Леонид Сергеевич -- Пожалуй, это скорее завоевание социального порядка. А я говорю о презумпции невиновности. То есть об аксиоме, что человеку не надо доказывать, что он не преступник. Наоборот, органы юстиции обязаны доказать обществу, что данный человек совершил преступление. Вика -- Даже если он сознался в нем? Леонид Сергеевич -- Даже когда он в этом клянется. Человек -- очень сложное существо и подчас готов со всей искренностью брать на себя чужую вину. По слабости характера или, наоборот, по его силе, по стечению обстоятельств, из желания личным признанием облегчить наказание, а то и отвести глаза суда от более тяжкого преступления. Впрочем, извините меня, девочки, я, кажется, увлекся. А мне пора. Вика -- Поздно вернешься? Леонид Сергеевич -- Ты уже будешь видеть сны. Леонид Сергеевич встал, аккуратно задвинул стул, поклонился Искре, озорно подмигнул дочери и вышел.

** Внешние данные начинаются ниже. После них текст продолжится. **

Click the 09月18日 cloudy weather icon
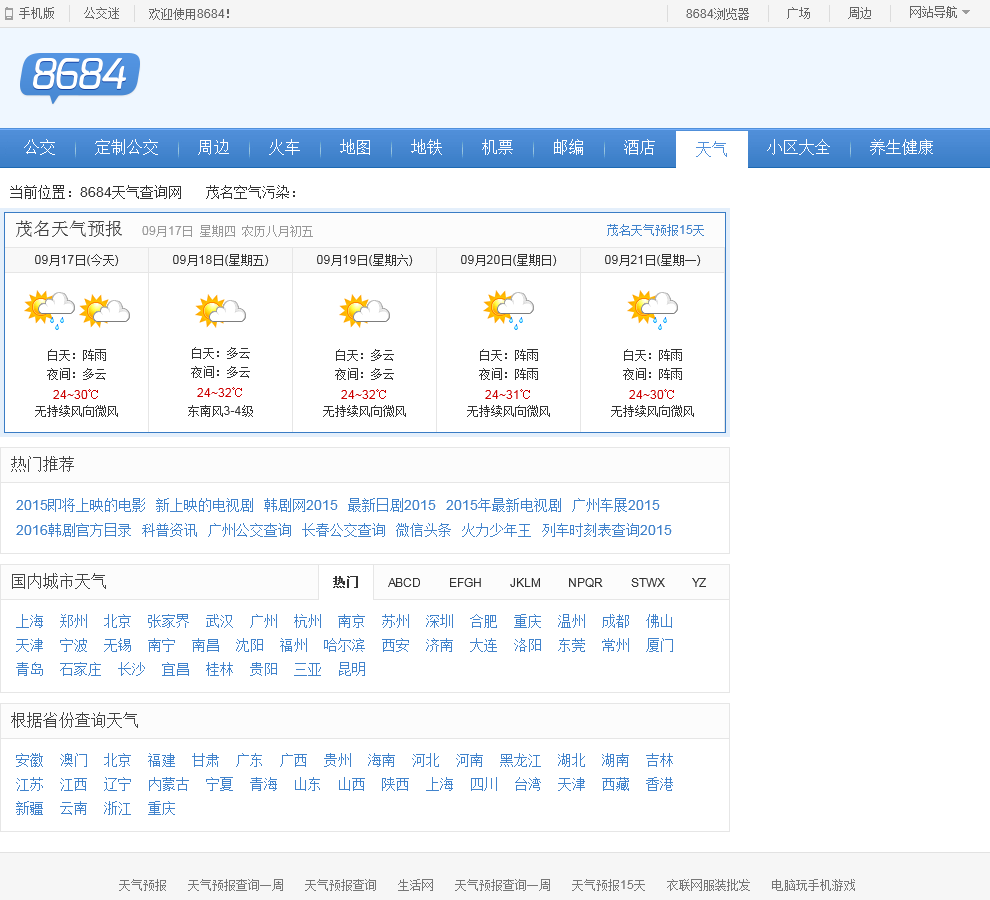This screenshot has height=900, width=990. tap(221, 311)
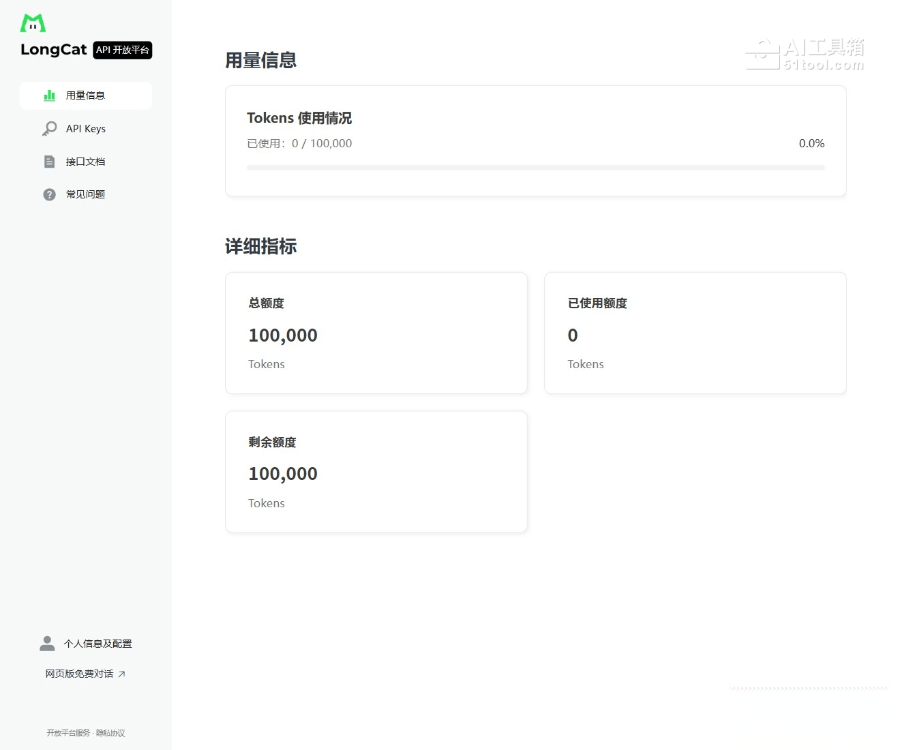Click the AI工具箱 watermark logo
Image resolution: width=900 pixels, height=750 pixels.
[x=805, y=54]
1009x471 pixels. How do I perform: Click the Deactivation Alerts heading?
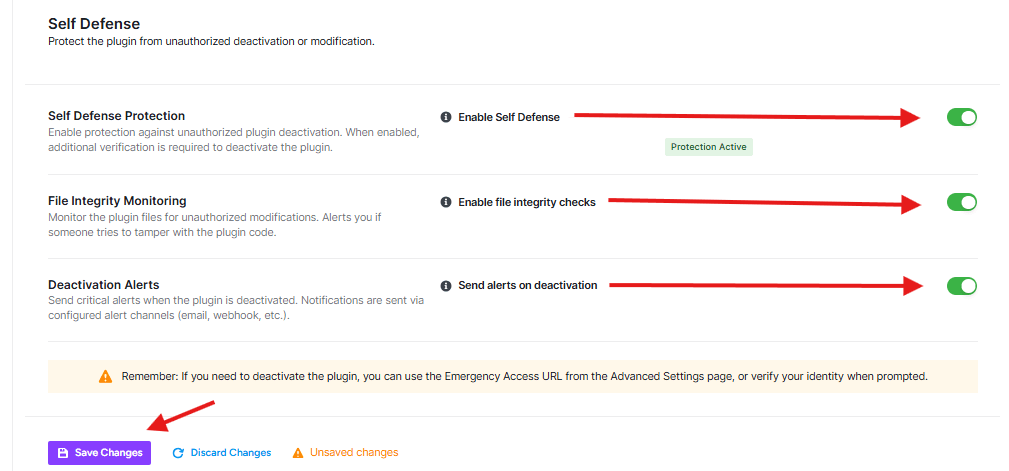(103, 285)
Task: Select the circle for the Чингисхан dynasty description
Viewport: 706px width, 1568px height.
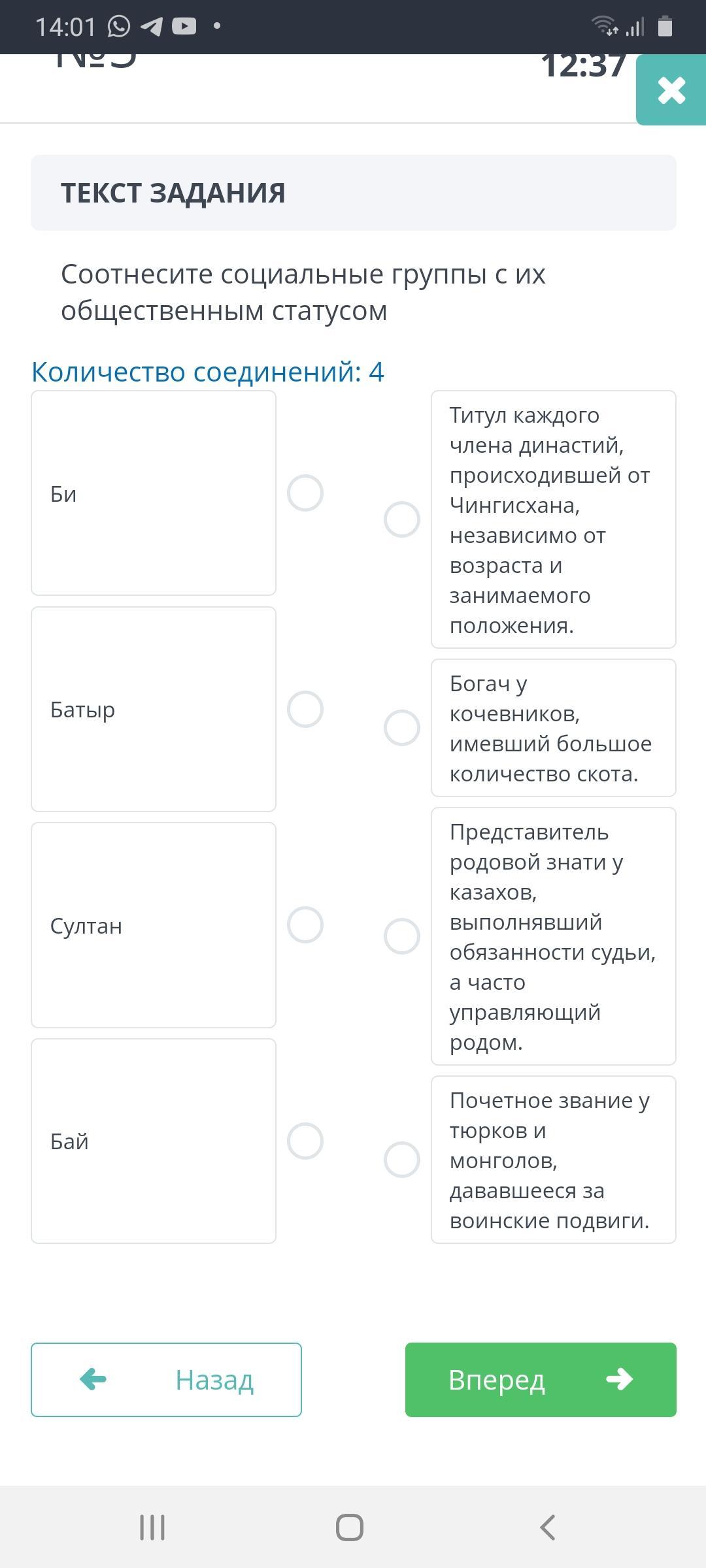Action: (x=402, y=520)
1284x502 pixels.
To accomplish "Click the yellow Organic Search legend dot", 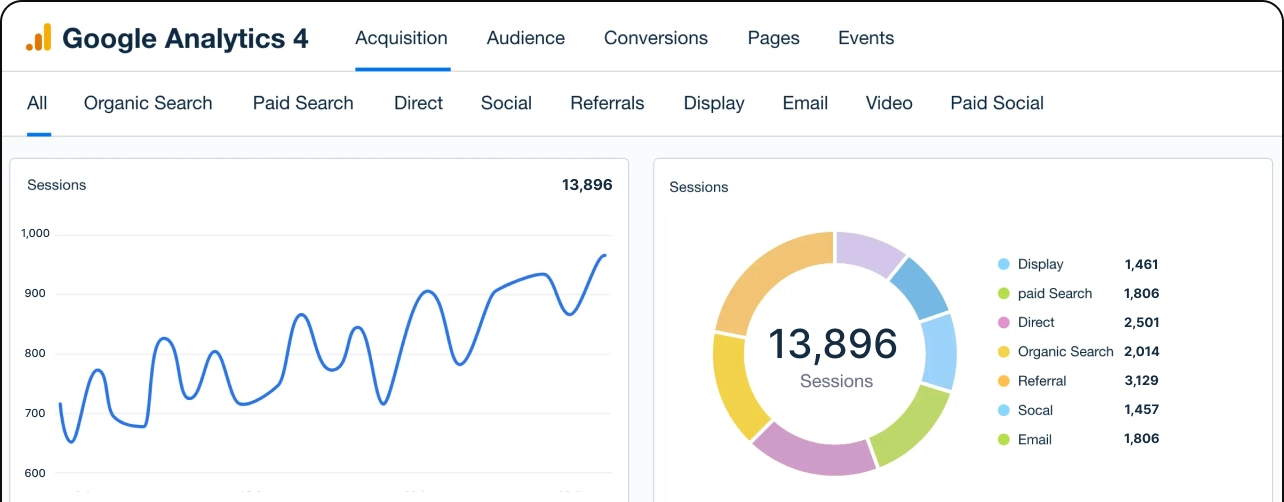I will click(1003, 352).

Занавес закрывается. Искра стоит на авансцене, к ней выходит мать протягивает листок
Мама -- Что это такое? Искра -- Это? Это статья в стенгазету. Мама -- О чём? Искра -- Ты же видела, мама… О презумпции невиновности… Мама -- Кто тебя надоумил писать ее? Искра -- Никто. Мама тихо сказала -- Искра, не ври, я устала. Искра -- Я не вру, я написала сама. Я даже не знала, что напишу ее. Просто села и написала. По-моему, я хорошо написала, правда? Мама пронзительно глянула, прикурила, энергично ломая спички --Кто рассказал тебе об этом? Искра -- Леонид Сергеевич Люберецкий Мама коротко рассмеялась -- Рефлексирующий интеллигент! Что он еще тебе наговорил? Искра -- Ничего. То есть говорил, конечно. О справедливости, о том, что... Мама резко повернулась -- Так вот. Статьи ты не писала и писать не будешь. Никогда. Искра -- Но ведь это несправедливо... Мама -- Справедливо только то, что полезно обществу. Только это и справедливо, запомни! Искра -- А как же человек? Человек вообще? Мама -- А человека вообще нет. Нет! Есть гражданин, обязанный верить. Верить! Отвернулась, нервно зачиркала спичкой о коробок, не замечая, что вовсю дымит зажатой в зубах папиросой. Мама -- Революция продолжается, запомни. И будет продолжаться, пока мы не сломим сопротивление классовых врагов. Готовься к борьбе. Суровой и беспощадной. Мама и Искра уходят. Появляются Юрка и Зина, Зина держится манерно, делает вид, что она опытная дама, Юрка ужасно смущается.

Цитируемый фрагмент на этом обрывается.